シモン・パジェノーはふたたび正しい資質を証明する

【2016.4.17】
インディカー・シリーズ第3戦 ロングビーチGP
 
 
 わたしの贔屓にするドライバーはジョセフ・ニューガーデンとシモン・パジェノーであるとさんざん書いてきている。かたや下位カテゴリーのインディ・ライツ王者を経て順調に米国でのレース人生を歩んでいるように見える20代前半のアメリカ人、かたや若手のころをチャンプカーとル・マンで過ごしてから本格的にインディカーへとやってきて、すでに中堅ないしベテランの域に達しつつある31歳のフランス人と、似たところを探す方が難しいくらいだが、唯一わたしにとって共通しているのは、どちらもあらゆる来歴を些事へと追いやるたった一度のコーナリングで心を奪っていったことだ。2015年ミッドオハイオの64周目、長い弧状の中速ターン12「カルーセル」でニューガーデンが曲線を微分するように駆け抜けていった姿や、2012年ボルティモア、多くのドライバーが高く築かれた仮設シケインをばたばたと乱暴に踏んでいるなか、パジェノーひとりだけが魔法でもかけたように姿勢を乱さず静謐に通過していったさまは、いまでもこのスポーツでもっとも美しい瞬間の映像として脳裡に再生される。当時のふたりはともに、高い評価は受けつつもまだ優勝経験のない多くのドライバーのひとりに過ぎなかったが、その須臾の間に消えていくコーナリングを目にした瞬間、遠からず勝利を挙げる日がやってくる、それどころかインディカーは自らの価値を示すために義務として彼らを勝たせなければならないとまで確信したものだ(少なくともニューガーデンに関しては、証拠として当時書いた文章を出すことができる)。けっして強豪チームに所属していたわけではなかったふたりはやがて本当に、それも複数の素晴らしい優勝を遂げた。パジェノーがセバスチャン・ブルデーを削らんばかりに自分のラインを主張して通算2勝目を引き寄せた2013年ボルティモア69周目のターン8、あるいはニューガーデンがペンスキーの2台を完璧に攻略した昨年アラバマのターン14は、彼らの忘れられない場面として追加された。わたしは自分の勝手な予感がこうもあっさりと的中した事実に信じられない心持ちとなり、半ば呆然とその表彰台を眺めていたのである。

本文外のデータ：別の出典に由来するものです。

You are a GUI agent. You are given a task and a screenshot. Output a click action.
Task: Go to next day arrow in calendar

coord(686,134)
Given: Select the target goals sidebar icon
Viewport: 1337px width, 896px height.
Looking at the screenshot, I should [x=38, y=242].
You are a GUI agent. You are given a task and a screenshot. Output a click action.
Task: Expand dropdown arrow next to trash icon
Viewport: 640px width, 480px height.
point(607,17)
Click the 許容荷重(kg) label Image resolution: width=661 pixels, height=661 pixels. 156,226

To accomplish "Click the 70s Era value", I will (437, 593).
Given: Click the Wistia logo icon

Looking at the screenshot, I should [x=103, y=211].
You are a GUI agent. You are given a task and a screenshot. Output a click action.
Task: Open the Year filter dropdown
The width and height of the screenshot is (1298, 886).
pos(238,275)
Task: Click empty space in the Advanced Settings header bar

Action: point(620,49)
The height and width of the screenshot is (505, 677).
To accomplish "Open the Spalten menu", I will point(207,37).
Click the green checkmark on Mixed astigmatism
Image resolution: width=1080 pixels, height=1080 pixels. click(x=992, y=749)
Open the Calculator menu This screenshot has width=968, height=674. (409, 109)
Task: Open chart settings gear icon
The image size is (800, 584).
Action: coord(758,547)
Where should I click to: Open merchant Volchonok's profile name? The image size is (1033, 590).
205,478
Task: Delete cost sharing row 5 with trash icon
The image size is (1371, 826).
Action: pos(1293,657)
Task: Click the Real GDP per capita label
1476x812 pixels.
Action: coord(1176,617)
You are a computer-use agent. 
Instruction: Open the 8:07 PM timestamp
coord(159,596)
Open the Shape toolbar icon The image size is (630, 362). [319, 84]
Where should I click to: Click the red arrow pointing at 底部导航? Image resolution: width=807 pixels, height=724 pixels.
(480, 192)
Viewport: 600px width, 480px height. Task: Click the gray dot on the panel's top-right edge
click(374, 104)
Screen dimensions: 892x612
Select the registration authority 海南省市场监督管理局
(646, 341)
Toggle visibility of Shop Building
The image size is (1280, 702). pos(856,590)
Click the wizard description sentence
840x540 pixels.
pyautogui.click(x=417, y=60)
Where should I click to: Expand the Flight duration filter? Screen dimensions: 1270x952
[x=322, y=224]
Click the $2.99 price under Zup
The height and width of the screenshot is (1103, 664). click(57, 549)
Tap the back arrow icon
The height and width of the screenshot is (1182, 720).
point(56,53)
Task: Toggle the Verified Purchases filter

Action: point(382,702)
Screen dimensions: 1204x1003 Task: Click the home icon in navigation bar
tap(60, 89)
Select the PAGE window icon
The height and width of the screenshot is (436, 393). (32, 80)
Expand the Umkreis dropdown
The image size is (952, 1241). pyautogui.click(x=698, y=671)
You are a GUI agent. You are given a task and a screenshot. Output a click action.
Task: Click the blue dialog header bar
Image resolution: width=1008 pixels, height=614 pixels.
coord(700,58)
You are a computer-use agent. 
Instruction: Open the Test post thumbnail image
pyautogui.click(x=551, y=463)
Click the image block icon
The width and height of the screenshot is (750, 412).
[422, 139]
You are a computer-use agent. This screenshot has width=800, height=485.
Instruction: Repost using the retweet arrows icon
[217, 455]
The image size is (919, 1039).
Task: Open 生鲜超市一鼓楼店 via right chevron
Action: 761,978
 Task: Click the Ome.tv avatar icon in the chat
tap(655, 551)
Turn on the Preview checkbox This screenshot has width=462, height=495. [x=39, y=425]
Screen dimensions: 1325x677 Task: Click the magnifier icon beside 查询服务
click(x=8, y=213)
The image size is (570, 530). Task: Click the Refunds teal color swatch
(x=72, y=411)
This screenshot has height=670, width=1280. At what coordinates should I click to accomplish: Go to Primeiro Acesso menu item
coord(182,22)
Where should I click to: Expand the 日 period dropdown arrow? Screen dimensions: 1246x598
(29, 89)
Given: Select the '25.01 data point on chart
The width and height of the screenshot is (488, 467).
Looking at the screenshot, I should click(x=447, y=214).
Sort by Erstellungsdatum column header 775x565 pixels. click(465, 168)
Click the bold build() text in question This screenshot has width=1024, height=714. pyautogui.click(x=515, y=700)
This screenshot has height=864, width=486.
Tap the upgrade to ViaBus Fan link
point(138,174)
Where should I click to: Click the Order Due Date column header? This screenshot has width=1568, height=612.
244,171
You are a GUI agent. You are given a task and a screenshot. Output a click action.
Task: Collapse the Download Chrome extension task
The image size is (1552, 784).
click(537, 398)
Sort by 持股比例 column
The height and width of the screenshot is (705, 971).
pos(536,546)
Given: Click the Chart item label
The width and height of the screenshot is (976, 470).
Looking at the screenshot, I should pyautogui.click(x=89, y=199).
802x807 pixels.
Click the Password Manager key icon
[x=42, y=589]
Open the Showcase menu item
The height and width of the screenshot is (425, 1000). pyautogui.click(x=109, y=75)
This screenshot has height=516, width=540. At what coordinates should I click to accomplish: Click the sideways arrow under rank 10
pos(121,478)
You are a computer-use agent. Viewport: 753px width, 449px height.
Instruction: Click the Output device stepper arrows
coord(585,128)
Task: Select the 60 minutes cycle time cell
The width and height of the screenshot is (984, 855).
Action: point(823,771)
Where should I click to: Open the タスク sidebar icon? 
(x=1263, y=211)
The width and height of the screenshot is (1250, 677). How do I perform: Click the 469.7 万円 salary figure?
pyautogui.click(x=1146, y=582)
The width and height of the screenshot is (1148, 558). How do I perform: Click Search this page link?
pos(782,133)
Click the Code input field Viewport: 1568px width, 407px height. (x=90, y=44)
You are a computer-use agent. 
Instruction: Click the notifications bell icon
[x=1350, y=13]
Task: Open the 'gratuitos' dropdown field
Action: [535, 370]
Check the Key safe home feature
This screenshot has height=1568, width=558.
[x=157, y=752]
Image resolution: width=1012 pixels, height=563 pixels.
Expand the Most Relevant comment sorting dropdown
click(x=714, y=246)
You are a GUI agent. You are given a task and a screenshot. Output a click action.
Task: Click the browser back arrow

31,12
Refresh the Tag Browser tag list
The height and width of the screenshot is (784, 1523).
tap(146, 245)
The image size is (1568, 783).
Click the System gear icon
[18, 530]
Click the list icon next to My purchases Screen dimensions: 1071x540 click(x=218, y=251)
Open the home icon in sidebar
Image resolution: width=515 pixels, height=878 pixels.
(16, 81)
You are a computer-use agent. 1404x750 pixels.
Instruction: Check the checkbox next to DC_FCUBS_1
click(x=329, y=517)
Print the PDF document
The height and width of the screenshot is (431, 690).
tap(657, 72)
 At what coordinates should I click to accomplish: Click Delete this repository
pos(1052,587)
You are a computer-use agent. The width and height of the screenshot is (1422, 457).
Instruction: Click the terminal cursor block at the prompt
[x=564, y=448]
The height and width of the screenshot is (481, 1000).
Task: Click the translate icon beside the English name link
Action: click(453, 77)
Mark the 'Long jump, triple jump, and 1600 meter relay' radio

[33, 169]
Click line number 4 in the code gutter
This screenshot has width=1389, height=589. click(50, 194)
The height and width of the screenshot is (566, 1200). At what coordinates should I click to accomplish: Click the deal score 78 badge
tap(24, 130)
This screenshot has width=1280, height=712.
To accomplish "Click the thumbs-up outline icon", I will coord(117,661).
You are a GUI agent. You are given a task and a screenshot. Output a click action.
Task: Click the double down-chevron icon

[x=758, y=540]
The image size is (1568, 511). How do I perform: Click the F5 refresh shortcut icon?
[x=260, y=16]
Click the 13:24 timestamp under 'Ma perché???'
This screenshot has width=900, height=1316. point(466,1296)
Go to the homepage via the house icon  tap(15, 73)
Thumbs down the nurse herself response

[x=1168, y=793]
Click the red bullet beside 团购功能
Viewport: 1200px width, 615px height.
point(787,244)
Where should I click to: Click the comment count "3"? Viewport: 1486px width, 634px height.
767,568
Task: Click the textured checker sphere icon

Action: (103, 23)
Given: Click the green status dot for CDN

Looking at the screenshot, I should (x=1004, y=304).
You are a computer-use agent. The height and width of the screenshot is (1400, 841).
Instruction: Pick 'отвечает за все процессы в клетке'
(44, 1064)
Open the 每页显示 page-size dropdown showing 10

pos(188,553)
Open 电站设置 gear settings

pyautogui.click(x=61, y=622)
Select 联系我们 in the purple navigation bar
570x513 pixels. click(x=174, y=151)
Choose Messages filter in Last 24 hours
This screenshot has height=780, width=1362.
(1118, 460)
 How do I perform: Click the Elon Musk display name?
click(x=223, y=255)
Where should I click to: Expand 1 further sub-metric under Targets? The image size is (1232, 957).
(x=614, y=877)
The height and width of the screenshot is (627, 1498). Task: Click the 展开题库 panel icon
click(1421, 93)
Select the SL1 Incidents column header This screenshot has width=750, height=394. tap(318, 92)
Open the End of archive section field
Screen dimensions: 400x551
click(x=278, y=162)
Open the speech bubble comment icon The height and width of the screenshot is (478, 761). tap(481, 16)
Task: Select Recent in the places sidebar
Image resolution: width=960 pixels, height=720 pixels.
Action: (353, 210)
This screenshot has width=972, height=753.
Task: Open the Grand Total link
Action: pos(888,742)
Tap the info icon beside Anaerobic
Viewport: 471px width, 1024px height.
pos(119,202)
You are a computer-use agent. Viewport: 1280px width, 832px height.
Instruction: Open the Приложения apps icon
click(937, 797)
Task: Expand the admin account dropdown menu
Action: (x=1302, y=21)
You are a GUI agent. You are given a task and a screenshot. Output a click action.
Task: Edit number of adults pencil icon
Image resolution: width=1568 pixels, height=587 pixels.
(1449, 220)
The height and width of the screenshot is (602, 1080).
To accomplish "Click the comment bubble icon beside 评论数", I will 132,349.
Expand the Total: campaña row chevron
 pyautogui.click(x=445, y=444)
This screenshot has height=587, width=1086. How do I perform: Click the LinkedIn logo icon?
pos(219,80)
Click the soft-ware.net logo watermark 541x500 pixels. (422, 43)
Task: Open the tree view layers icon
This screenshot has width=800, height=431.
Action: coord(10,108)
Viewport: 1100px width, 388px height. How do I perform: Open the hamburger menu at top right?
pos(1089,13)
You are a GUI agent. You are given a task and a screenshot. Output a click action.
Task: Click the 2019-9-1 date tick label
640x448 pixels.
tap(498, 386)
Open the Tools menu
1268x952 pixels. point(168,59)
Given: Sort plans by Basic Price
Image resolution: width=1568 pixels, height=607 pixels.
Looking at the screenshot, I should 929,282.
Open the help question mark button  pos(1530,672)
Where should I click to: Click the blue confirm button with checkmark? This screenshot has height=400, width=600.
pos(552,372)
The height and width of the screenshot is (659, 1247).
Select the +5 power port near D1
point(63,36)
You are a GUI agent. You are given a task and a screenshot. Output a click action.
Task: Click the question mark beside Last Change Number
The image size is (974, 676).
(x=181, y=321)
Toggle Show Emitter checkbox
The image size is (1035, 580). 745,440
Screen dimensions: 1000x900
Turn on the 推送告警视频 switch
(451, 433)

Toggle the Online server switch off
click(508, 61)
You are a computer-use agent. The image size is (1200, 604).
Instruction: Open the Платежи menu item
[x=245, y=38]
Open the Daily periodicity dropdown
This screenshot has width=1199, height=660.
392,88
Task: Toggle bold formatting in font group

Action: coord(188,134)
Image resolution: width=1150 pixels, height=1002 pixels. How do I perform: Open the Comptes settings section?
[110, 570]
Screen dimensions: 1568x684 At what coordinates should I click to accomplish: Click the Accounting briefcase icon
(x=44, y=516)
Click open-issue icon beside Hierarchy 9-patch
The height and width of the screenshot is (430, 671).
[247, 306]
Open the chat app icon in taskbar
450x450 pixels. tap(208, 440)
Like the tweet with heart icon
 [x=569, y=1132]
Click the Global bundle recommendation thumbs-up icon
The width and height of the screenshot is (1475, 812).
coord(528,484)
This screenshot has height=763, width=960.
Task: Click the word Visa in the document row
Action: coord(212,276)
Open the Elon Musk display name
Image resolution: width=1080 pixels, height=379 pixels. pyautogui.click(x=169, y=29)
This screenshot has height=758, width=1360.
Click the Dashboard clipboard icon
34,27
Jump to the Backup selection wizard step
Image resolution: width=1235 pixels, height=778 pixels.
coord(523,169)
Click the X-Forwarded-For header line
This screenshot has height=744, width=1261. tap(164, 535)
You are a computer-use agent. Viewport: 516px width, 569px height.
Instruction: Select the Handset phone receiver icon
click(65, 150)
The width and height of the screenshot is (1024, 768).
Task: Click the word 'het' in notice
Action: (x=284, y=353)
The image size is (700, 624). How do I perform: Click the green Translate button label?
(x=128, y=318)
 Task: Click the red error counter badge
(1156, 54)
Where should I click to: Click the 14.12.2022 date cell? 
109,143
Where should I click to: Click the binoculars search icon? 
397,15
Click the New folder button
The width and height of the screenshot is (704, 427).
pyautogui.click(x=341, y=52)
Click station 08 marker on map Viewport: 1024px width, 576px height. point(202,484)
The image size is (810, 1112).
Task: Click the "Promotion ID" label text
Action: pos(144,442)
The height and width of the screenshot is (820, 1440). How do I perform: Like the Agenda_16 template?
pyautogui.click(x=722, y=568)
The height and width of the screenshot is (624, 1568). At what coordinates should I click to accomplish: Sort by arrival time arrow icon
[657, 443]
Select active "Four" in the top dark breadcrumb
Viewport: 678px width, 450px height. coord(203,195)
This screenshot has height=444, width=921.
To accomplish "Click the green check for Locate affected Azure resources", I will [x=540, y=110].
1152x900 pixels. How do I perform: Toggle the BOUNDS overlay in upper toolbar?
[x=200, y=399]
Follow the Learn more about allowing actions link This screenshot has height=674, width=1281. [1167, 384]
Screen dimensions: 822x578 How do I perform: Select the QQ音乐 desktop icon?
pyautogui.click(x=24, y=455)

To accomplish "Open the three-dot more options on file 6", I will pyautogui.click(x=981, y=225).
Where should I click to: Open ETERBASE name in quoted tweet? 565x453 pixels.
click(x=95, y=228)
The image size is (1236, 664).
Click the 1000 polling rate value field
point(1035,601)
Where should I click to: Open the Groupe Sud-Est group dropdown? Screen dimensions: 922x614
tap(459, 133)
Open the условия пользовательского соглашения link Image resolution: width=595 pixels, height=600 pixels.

 そういうひとりのファンにとって、だから2015年は歓喜と失望の入り交じる一年であった。ニューガーデンが良質なアラバマの初優勝に続いて幸運にも助けられたトロントで2勝目を挙げ、のみならずシーズンを通してだれよりも多い345周のラップリードを記録しその溢れ出る才能を満天下に示した一方で、実力を買われてチャンピオンさえ狙えるチーム・ペンスキーに移籍したパジェノーはただの1勝もすることができず、選手権11位に沈んだのである。インディアナポリス500マイルを見に行った折、ドライバーズパレードでだれもフランス人の彼に声援を送らないなか、一人「サイモン、サイモン」と声を出す東洋人に向かってたしかに Thank you. と応えてくれたおかげで贔屓をますます強くしていた(なんとも幸運なことに、ニューガーデンでも同じようなことが起きた)わたしは、前年までの燃えるような情熱を失ったとしか思えない失速に歯噛みするほかなかった。単純にペンスキーを運転する重圧に耐え切れなかったのか、それとも、遅い車でときどき好走したから目立っていただけで真の能力はさほどでもなく、トップチームで走ればすぐにでも頂点に辿り着くと信じきっていたその才能は淡い幻にすぎなかったのだろうかといった具合に。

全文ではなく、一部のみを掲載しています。